Consider the need to fully characterize 7 factors, meaning that you want to estimate both main effects and two-factor interactions (2FI’s). The standard resolution V (green) fractional factorial design requires 64 runs. This is enough work to send most people scrambling towards the resolution IV (yellow) designs. However, this reduction to 32 runs means that at least some of the 2FI’s will be aliased with each other. Instead of choosing either of these, why not look for other design options. The Min-Run Characterize design for 7 factors requires only 30 runs, more than a 50% savings! The design can estimate all main effects and 2FI’s.

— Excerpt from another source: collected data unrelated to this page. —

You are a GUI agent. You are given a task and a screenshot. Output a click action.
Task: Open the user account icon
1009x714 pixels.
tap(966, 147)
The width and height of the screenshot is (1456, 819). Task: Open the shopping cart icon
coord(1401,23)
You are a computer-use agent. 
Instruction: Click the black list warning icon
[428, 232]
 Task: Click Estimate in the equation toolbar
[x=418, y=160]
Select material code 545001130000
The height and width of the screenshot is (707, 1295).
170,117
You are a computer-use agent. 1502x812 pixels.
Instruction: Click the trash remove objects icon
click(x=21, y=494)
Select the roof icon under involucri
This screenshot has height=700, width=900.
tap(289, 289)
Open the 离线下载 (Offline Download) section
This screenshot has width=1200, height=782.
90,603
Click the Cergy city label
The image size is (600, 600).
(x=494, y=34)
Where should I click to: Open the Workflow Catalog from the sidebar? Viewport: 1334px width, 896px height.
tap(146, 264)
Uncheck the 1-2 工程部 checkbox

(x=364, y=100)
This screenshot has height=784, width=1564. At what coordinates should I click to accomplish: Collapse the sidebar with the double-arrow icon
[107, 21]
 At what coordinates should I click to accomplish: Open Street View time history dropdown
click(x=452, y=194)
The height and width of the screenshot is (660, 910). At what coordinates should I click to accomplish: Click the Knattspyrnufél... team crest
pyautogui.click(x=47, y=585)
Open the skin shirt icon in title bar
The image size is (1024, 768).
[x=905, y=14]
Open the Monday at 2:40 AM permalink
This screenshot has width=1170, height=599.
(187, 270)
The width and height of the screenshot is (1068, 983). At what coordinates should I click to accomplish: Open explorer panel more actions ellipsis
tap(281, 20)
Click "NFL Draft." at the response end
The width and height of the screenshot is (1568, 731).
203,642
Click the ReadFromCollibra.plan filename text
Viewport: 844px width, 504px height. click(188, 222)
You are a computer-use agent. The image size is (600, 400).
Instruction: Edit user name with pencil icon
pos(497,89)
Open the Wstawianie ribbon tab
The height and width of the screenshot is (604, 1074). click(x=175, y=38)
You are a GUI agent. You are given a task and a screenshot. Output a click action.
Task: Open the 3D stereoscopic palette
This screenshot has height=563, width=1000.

While this is a great design, in all fairness there is no free lunch. Along with the highly attractive benefit of reduced runs come two short-comings to recognize—partial aliasing and non-orthogonality. Partial aliasing: This is a trait that is encountered in other designs, like Plackett-Burman (PB) designs. However, unlike PB’s which have main effects partially aliased with 2FI’s—thus rendering them Resolution III designs, the Minimum-Run Characterization (Resolution V) designs have main effects and 2FI’s partially aliased with 3FI’s. These high-order interactions are generally assumed to be negligible and thus can be ignored. The resulting design can easily estimate both main effects and all two-factor interactions!
Non-orthogonality: Textbooks and old concepts may have convinced you that a design must be orthogonal to provide good results—NOT TRUE!! This was true when we were using pencil and paper to do the calculations, but modern DOE’s are analyzed with software using sophisticated numerical methods. Effect estimates can now be estimated even with non-orthogonal designs. The effects WILL be dependent on the other terms in the model, so it is absolutely necessary that the software you are using can account for this. Design-Expert is fully capable of handling non-orthogonal analysis. As you choose effects on the half-normal plot, notice that the remaining effects will change position on the graph. Although this may be a bit unnerving at first, the important thing is to focus on the largest effects and always use subject matter knowledge to help make decisions. Ultimately, every DOE should end with some confirmation runs to verify the results of the analysis.
The Min-Run Screening designs are Resolution IV (four) and should also be considered to be highly effective screening designs. The definition of screening is to sift through a large number of likely insignificant factors to discover the vital few that are important. A good screening design will correctly estimate main effects (this means that they should NOT be aliased with 2FI’s). The Min-Run Screening designs also have partial aliasing, but main effects are partially aliased with 3FI’s.
For example, if you want to screen 9 factors, the Min-Run Screen option uses only 20 runs! This is 2 runs per factor, plus a default of 2 additional runs added as “padding” just in case a run or two is lost during the experiment. This adds to the robustness of the design for real-world experimentation. Just like the Min-Run Characterize designs, the small drawback is partial aliasing and non-orthogonality. But the advantage is the reduction in the time and money needed to do the experiment.
One last time—always confirm your experimental results by doing a few confirmation runs!